Search code examples
javacassandracql

Are CQL list values really limited to 65535 bytes?


This document lists a number of CQL limits for Cassandra 2.2. I'm particularly interested in the Collection limits for Set and List. If I've interpreted it correctly, the document states that values in Sets are limited to 65535 bytes.

This limit as far as I know exists because the set identity is implemented with a composite value in the column name of the storage engine's cell (similar to the clustering column value limit), which CQL restricts to that many bytes.

Consider a table, with a Set like

CREATE TABLE test.bounds (
    someid text,
    someorder text,
    words set<text>,
    PRIMARY KEY (someid, someorder)
)

with

PreparedStatement ps = session.prepare("INSERT INTO test.bounds (someid, someorder, words) VALUES (?, ?, ?)");
BoundStatement bs = ps.bind("id", "order", ImmutableSet.of(StringUtils.repeat('a', 66000)));
session.execute(bs);

This will throw the expected exception

Caused by: com.datastax.driver.core.exceptions.InvalidQueryException: The sum of all clustering columns is too long (66024 > 65535)

Now if I change the table to use a List instead of a Set

CREATE TABLE test.bounds (
    someid text,
    someorder text,
    words list<text>,
    PRIMARY KEY (someid, someorder)
)

and use

BoundStatement bs = ps.bind("id", "order", ImmutableList.of(StringUtils.repeat('a', 66000)));

I do not receive an exception. The document, however, states that List value sizes are also limited to 65535 bytes. Is the document incorrect or am I misinterpreting?

I assumed List values are implemented as simple column values in the underlying storage and the order is maintained through their timestamps.


Solution

  • The documentation here is wrong as far as I understand it. That limitation was changed in protocol version 3 (introduced in C* 2.1). From the native protocol specification under the changes section for protocol 3:

    • The serialization format for collection has changed (both the collection size and the length of each argument is now 4 bytes long). See Section 6.

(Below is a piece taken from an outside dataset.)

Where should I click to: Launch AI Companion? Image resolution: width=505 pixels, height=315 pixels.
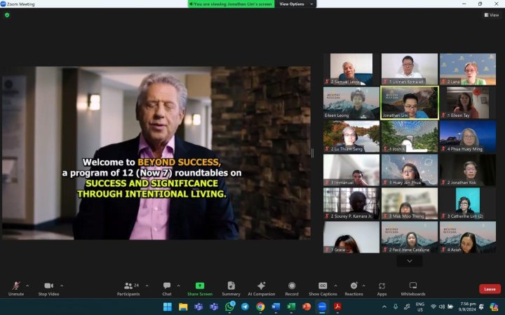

    So as long as you use protocol version 3 or higher, you can create lists with as many as 2^31-1 bytes (2147483647) or elements.

    Edit: I just noticed your comment about set identity, that may be a limitation of the storage engine itself, so perhaps the documentation was left this way for that reason, but the protocol itself supports larger collections now. Will pursue seeing if we can document that nuance.